País: EE. UU., 2009.

Género: Bélica.

El gran descubrimiento de Christoph Waltz

El cine europeo está en deuda con Tarantino, porque su desembarco ha permitido que algunos de los rostros de las películas o telefilms alemanes sean descubiertos. Til Schweiger, Daniel Brühl, Diane Kruger o incluso Michael Fassbender ya son conocidos internacionalmente, pero en cambio Martin Wuttke, que hace de Hitler, o el premiado Christoph Waltz no contaban tanto hasta ahora.

En la lista entra asimismo Sylvester Groth, que vuelve a repetir el papel de Goebbels que ya hiciera en un tono abiertamente paródico en la película de Dani Levy «Mein Führer». Pero entre todos ellos el que ha salido por la puerta grande es el austriaco Christoph Waltz, ganador del Premio al Mejor Actor en el Festival de Cannes, lo que automáticamente le ha convertido en la revelación de «Malditos bastardos». Su nombre suena con fuerza en la mayoría de quinielas para los Óscar, pudiéndose llevar la estatuilla al Mejor Actor Secundario.

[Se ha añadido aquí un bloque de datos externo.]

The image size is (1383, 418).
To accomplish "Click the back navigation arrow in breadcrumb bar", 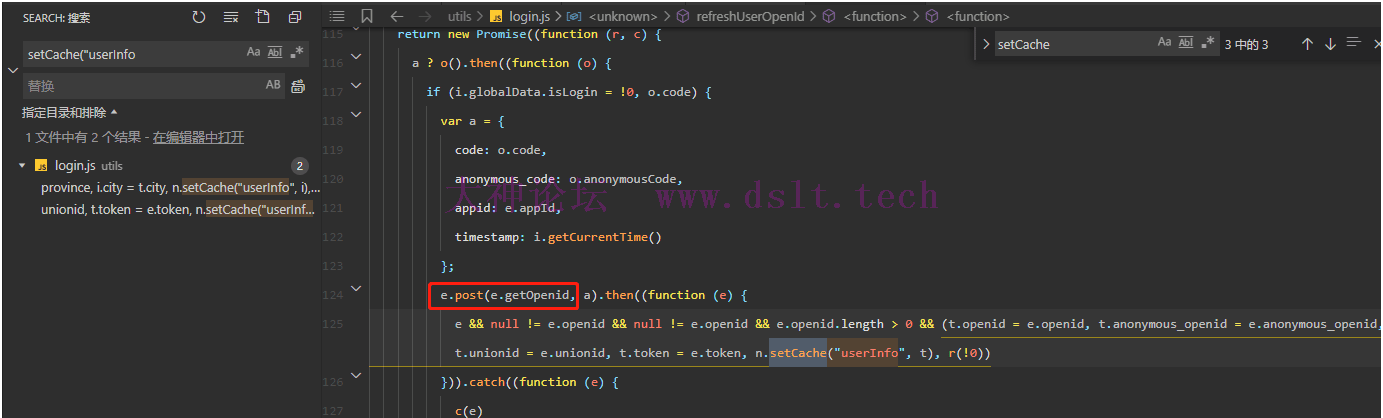I will coord(397,16).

El mejor síntoma es que ha sido contratado por Hollywood para la superproducción «The Green Hornet», basada en el cómic homónimo, donde hará el papel del villano Chudnofsky a las ordenes de Michel Gondry, sustituyendo al inicialmente previsto Nicolas Cage.

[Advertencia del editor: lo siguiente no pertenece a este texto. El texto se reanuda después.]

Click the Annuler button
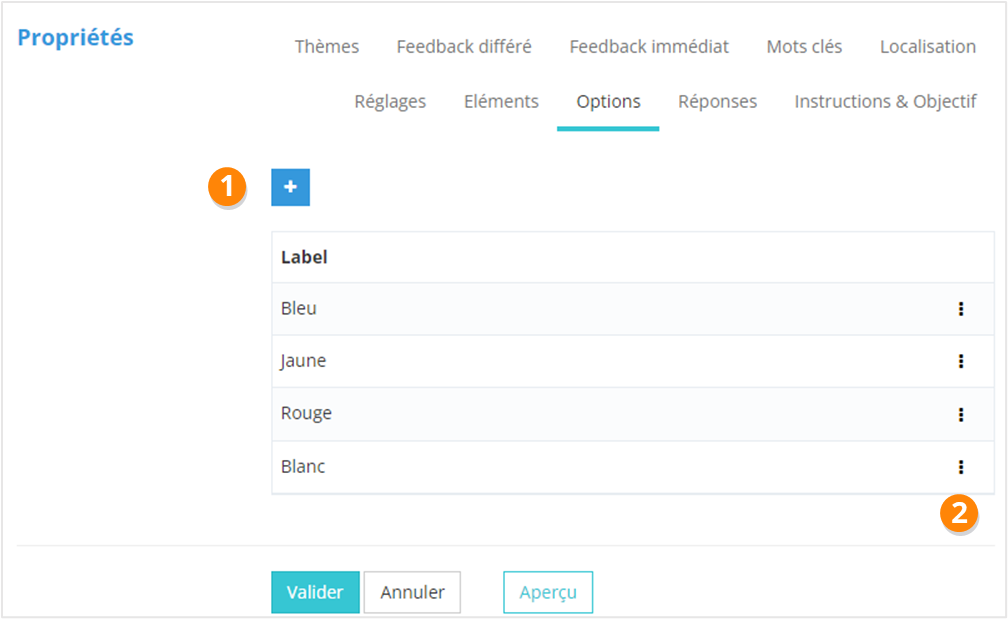The width and height of the screenshot is (1008, 619). click(412, 592)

El reconocimiento mayoritario le ha llegado a Christoph Waltz casi al límite, pues este veterano actor vienés nació en 1956. Si no ha despuntado antes fuera del mercado centroeuropeo ha sido porque se ha dedicado profesionalmente a la televisión mucho más que al cine, y así se le puede ver haciendo de Friedrich Nietzsche o en series policiacas continuamente programadas como la clásica «Derrick» o la canina «Rex, un policia diferente». A finales de los 90 tuvo un primer fallido acercamiento a Hollywood con «Criminal y decente», pero este biopic sobre el famoso delincuente irlandés Martin Cahill, en interpretación de Kevin Spacey, fue un fracaso debido a que antes John Boorman ya lo había inmortalizado con el rostro de Brendan Gleeson en la magistral «The General».

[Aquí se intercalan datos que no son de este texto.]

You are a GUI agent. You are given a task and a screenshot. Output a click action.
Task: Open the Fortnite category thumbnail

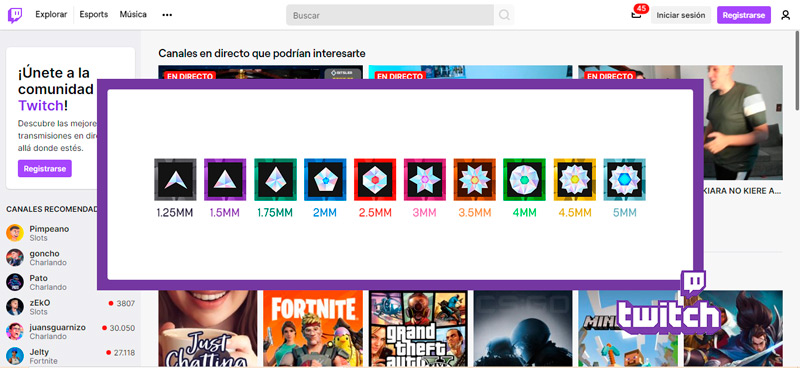[313, 328]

Los cinéfilos locales con buena retentiva le recordarán por su participación en «Miedo a disparar», la película del georgiano Dito Tsintsadze que ganó la Concha de Oro de manera sorpresiva en Donostia hace seis años. Pero no se puede tener una moviola en la cabeza, así que es mejor disfrutar plenamente de su completísima actuación en «Malditos bastardos», en la que llena el plano con su sola presencia y se come a sus compañeros de reparto.M. I.

V.O.S.

Tarantino, como buen cinéfilo, es un defensor de la versión original subtitulada. Así que, en este trabajo, ha respetado todo el cruce de idiomas que se dio en suelo europeo en la II Guerra Mundial, algo que se pierde con el doblaje al castellano.